### [AUSGEWÄHLTER TEXT]
____

Unser Wodka der Woche: Siwucha – der graue Hipster

Eine Vision (nach fünf bis sechs Gläschen Siwucha)

Ein junger Mann sitzt inmitten einer stark frequentierten Straße auf einem Klappstuhl und genießt ein Gläschen Siwucha. Sein fallendes, schwarzes Haar hat er zu einem lockeren Dutt zusammengebunden. Er streichelt seinen ausladenden Bart und rückt sein Holzfällerhemd zurecht.
Er trinkt langsam, die Flasche Siwucha steht neben seinen überschlagenen Beinen auf dem Bürgersteig. In seinem Bart hängen noch Reste des roten Wachskorken. Er hatte den Wachskorken von Siwucha nämlich mit seinen blanken Zähnen herausgezogen und er ist stolz darauf.

So oder so ähnlich läuft das nahezu täglich in Deutschland ab. Wir schreiben das Jahr 2034.

Ein kleiner Ausflug in die (imaginäre) Zukunft und zugegeben eher eine gegenwartsbasierte Wunschvorstellung, aber den größten Protagonisten dieser Szene sollten wir uns dennoch nochmal ansehen: Siwucha.

____

### [Einträge des Datensatzes]
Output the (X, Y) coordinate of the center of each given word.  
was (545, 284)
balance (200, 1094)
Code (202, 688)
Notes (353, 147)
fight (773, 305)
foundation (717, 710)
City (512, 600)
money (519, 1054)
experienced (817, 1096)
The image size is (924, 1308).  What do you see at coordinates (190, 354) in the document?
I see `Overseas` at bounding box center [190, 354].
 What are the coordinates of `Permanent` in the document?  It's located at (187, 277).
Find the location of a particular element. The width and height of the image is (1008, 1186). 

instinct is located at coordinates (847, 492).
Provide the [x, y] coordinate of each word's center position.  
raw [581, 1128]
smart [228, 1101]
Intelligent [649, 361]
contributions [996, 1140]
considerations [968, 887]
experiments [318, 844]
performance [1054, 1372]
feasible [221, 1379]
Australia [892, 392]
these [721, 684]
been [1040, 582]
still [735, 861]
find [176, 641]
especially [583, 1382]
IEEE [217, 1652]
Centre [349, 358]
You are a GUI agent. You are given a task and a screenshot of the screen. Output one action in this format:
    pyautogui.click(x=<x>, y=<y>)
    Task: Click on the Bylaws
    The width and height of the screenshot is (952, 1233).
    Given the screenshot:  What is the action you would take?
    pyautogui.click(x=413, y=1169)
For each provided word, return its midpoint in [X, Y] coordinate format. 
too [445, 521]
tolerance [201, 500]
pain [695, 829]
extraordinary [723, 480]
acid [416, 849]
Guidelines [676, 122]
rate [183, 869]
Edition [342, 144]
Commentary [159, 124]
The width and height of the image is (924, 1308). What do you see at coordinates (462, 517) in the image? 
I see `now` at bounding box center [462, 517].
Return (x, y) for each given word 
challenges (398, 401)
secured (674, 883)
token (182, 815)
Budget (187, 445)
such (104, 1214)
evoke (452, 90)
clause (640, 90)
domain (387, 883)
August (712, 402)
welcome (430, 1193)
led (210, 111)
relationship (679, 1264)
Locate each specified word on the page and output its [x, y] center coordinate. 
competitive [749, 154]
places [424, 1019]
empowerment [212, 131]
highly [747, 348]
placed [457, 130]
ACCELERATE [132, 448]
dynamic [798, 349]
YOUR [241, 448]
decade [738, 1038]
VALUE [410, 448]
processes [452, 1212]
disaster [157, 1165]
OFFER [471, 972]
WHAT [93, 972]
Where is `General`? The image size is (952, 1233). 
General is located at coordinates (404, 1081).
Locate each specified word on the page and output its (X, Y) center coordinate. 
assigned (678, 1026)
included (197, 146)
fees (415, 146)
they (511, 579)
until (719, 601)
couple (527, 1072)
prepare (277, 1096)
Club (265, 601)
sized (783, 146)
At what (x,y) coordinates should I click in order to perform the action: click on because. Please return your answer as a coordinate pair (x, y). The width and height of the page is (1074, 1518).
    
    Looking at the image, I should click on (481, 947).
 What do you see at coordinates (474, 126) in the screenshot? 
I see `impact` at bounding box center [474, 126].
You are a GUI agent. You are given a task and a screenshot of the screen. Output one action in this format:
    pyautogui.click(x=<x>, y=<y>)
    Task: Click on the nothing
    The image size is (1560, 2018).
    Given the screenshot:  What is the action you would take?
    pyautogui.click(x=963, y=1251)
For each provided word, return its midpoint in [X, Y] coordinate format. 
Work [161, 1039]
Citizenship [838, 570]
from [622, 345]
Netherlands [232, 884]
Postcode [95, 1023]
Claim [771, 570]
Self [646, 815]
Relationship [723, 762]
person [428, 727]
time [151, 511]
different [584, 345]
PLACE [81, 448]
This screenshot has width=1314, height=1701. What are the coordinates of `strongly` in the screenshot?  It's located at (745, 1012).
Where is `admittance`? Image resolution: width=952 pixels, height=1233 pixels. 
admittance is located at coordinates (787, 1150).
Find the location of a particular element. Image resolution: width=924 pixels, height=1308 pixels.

____

### [ANGABEN NUTZEN]
A. Gib aus dem ausgewählten Text den Abschnitt zwischen „Unser Wodka der“ und „das Jahr 2034.“ einschließlich wortgetreu aus.
B. Prüfe, ob diese Aussagen zum ausgewählten Text passen. Antworte jeweils mit Ja oder Nein und zitiere die entscheidenden Worte des Textes.
(i) Der junge Mann sitzt auf einem Klappstuhl.
(ii) Der junge Mann trinkt schnell.
(iii) Die Szene spielt im Jahr 2034.
C. Beantworte anhand des ausgewählten Textes:
(i) Welche Farbe hat das Haar des jungen Mannes?
(ii) Welche Farbe hat der Wachskorken?
(iii) Womit hat der Mann den Wachskorken herausgezogen?

### [BEARBEITETE ÜBUNG]
A.
Unser Wodka der Woche: Siwucha – der graue Hipster

Eine Vision (nach fünf bis sechs Gläschen Siwucha)

Ein junger Mann sitzt inmitten einer stark frequentierten Straße auf einem Klappstuhl und genießt ein Gläschen Siwucha. Sein fallendes, schwarzes Haar hat er zu einem lockeren Dutt zusammengebunden. Er streichelt seinen ausladenden Bart und rückt sein Holzfällerhemd zurecht.
Er trinkt langsam, die Flasche Siwucha steht neben seinen überschlagenen Beinen auf dem Bürgersteig. In seinem Bart hängen noch Reste des roten Wachskorken. Er hatte den Wachskorken von Siwucha nämlich mit seinen blanken Zähnen herausgezogen und er ist stolz darauf.

So oder so ähnlich läuft das nahezu täglich in Deutschland ab. Wir schreiben das Jahr 2034.

B.
(i) Ja: „sitzt inmitten einer stark frequentierten Straße auf einem Klappstuhl“
(ii) Nein: „Er trinkt langsam“
(iii) Ja: „Wir schreiben das Jahr 2034.“

C.
(i) Schwarz.
(ii) Rot.
(iii) Mit seinen blanken Zähnen.